The leaders did, however express convergence on some important issues. They agreed to work towards a strategic arms reduction treaty. They noted the successful arrangements between their militaries and intelligence agencies in Syria to avoid direct conflict. President Putin appreciated the intelligence cooperation with US agencies during the just-concluded Fifa World Cup. They agreed to operationalise the separation of Israeli and Syrian troops in the Golan Heights in southern Syria, partially addressing Israeli concerns about the Iranian presence in Syria. Even more significant was an agreement to cooperate in extending humanitarian assistance to Syria, which apparently changes the earlier US stand that it would support humanitarian assistance only to Syrian regions not under the control of the Bashar al-Assad government. If this assistance creates conducive conditions for the return of Syrian refugees, it would have a beneficial impact on Europe’s refugee problem. The two Presidents agreed to set up a joint working group of captains of business to generate suggestions for enhancing economic cooperation. How this initiative can progress in the present environment of harsh sanctions was not explained. Finally, it was stated that the National Security Councils of the two countries would follow up on the issues addressed at the summit.

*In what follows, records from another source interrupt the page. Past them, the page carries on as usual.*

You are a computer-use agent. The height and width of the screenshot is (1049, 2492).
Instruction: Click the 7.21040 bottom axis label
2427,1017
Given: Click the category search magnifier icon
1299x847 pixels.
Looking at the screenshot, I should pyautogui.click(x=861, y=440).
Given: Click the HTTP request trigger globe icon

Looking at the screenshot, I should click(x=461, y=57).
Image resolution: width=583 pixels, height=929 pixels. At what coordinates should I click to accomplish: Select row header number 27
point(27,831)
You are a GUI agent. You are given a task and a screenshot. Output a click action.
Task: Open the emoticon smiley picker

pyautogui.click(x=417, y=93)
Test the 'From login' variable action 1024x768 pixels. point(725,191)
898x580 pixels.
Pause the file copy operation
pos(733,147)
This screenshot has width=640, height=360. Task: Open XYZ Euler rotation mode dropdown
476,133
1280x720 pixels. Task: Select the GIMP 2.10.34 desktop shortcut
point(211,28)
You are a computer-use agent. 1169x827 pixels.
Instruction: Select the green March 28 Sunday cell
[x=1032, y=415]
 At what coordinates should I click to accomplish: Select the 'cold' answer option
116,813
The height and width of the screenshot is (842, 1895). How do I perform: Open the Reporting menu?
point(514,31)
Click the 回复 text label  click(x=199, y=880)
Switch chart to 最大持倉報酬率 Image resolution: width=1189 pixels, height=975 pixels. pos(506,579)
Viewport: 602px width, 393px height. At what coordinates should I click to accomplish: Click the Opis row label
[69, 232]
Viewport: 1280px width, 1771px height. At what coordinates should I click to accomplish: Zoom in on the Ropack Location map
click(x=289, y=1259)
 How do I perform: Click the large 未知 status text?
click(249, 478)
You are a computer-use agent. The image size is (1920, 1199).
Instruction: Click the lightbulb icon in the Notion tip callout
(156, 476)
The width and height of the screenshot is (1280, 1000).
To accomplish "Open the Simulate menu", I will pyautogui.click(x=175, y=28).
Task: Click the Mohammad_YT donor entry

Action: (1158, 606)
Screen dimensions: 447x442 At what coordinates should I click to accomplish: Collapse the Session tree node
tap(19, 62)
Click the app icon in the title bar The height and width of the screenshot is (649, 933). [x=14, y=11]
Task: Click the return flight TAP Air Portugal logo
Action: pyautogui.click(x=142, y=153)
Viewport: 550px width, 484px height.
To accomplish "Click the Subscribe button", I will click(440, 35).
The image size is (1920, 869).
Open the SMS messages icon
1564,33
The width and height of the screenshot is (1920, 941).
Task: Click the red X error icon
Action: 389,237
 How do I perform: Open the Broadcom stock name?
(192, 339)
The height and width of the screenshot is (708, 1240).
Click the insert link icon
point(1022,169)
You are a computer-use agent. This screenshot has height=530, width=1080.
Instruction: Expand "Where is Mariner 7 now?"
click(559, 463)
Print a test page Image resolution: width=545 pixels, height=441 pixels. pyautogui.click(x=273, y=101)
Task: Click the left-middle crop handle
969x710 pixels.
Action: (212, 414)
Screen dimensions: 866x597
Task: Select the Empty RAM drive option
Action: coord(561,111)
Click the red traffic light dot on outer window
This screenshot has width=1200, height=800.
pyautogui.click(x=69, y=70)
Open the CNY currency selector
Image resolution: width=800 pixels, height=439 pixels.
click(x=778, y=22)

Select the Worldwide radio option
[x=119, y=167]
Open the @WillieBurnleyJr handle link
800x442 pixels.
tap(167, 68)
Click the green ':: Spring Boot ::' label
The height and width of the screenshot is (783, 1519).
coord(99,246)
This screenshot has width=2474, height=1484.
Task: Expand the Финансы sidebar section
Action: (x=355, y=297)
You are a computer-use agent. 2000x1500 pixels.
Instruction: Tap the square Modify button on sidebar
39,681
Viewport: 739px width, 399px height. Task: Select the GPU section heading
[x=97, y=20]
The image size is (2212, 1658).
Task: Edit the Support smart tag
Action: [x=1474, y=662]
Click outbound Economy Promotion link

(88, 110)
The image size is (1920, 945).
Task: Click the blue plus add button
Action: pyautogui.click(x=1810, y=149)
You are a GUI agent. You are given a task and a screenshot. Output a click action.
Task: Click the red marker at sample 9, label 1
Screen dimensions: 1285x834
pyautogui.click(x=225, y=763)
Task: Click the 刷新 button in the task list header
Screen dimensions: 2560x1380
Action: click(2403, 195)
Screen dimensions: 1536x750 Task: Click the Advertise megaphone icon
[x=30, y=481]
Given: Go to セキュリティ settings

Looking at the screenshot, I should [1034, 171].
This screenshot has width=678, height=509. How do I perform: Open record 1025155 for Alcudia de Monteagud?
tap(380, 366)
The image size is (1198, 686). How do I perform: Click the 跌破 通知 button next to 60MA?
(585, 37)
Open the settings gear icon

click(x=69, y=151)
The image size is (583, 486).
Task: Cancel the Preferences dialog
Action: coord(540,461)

As expected, the issue that most exercised the American media was whether Russian meddling in the US elections had figured in the leaders’ discussions. Mr Trump’s responses on this question were robust. He cast doubt on the US intelligence agencies’ conclusions, reiterated that his campaign had not colluded with Russia and seemed to endorse President Putin’s offer of Russian help in the investigation. This most unorthodox (to put it mildly) act of belittling his own intelligence personnel on foreign soil — and standing alongside the leader of a country which most Americans consider their principal adversary — has predictably created a furore in American political circles, which has overshadowed all other results of the summit.
In sum, therefore, chemistry dominated over substance in the Trump-Putin interaction, with Russian election meddling still ominously looming in the background. The two National Security Councils will have to navigate through difficult waters to achieve progress, perhaps in small doses. However, the fact that dialogue has recommenced is of great significance. India will have to wait to see how this nascent thaw eases the pressure on its defence cooperation with Russia and energy links with Iran, and impacts on its interests in Afghanistan.